- _Required action_:
Give back exactly the lines from the one holding "Given: Click the KASSAI logo" to the last line of the entries, both included, and nothing more.

Given data: Begin

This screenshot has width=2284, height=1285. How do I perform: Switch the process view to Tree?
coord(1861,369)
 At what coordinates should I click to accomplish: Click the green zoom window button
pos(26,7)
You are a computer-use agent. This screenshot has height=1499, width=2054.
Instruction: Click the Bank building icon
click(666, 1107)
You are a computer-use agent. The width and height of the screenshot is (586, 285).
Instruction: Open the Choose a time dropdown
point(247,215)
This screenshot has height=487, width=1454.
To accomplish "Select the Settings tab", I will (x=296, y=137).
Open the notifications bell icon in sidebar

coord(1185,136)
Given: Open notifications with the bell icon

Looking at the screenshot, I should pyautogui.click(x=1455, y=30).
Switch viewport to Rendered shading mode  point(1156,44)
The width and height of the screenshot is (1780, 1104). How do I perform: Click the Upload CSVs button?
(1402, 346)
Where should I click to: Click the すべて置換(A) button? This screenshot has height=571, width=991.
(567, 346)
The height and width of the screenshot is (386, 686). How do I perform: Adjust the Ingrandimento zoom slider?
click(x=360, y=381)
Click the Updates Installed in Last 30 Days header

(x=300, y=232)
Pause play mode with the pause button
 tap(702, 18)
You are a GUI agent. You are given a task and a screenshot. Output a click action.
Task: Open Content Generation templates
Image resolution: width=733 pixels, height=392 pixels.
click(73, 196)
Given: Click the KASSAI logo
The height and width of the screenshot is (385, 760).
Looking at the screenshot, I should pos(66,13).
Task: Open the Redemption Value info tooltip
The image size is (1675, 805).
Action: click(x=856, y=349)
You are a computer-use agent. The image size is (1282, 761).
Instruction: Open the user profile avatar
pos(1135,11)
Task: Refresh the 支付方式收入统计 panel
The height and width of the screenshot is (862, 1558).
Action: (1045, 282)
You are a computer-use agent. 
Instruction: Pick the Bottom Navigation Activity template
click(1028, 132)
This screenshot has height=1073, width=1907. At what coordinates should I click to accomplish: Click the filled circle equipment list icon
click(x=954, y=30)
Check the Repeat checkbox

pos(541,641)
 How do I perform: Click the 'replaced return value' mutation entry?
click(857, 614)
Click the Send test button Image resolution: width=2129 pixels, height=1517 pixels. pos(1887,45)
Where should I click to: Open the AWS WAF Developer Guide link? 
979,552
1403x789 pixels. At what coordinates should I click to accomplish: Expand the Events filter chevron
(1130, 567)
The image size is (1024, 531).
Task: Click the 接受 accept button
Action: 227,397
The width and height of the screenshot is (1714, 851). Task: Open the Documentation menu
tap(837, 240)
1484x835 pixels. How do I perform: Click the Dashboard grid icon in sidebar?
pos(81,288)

Given data: End

- _Written solution_:
Given: Click the KASSAI logo
The height and width of the screenshot is (385, 760).
Looking at the screenshot, I should pos(66,13).
Task: Open the Redemption Value info tooltip
The image size is (1675, 805).
Action: click(x=856, y=349)
You are a computer-use agent. The image size is (1282, 761).
Instruction: Open the user profile avatar
pos(1135,11)
Task: Refresh the 支付方式收入统计 panel
The height and width of the screenshot is (862, 1558).
Action: (1045, 282)
You are a computer-use agent. 
Instruction: Pick the Bottom Navigation Activity template
click(1028, 132)
This screenshot has height=1073, width=1907. At what coordinates should I click to accomplish: Click the filled circle equipment list icon
click(x=954, y=30)
Check the Repeat checkbox

pos(541,641)
 How do I perform: Click the 'replaced return value' mutation entry?
click(857, 614)
Click the Send test button Image resolution: width=2129 pixels, height=1517 pixels. pos(1887,45)
Where should I click to: Open the AWS WAF Developer Guide link? 
979,552
1403x789 pixels. At what coordinates should I click to accomplish: Expand the Events filter chevron
(1130, 567)
The image size is (1024, 531).
Task: Click the 接受 accept button
Action: 227,397
The width and height of the screenshot is (1714, 851). Task: Open the Documentation menu
tap(837, 240)
1484x835 pixels. How do I perform: Click the Dashboard grid icon in sidebar?
pos(81,288)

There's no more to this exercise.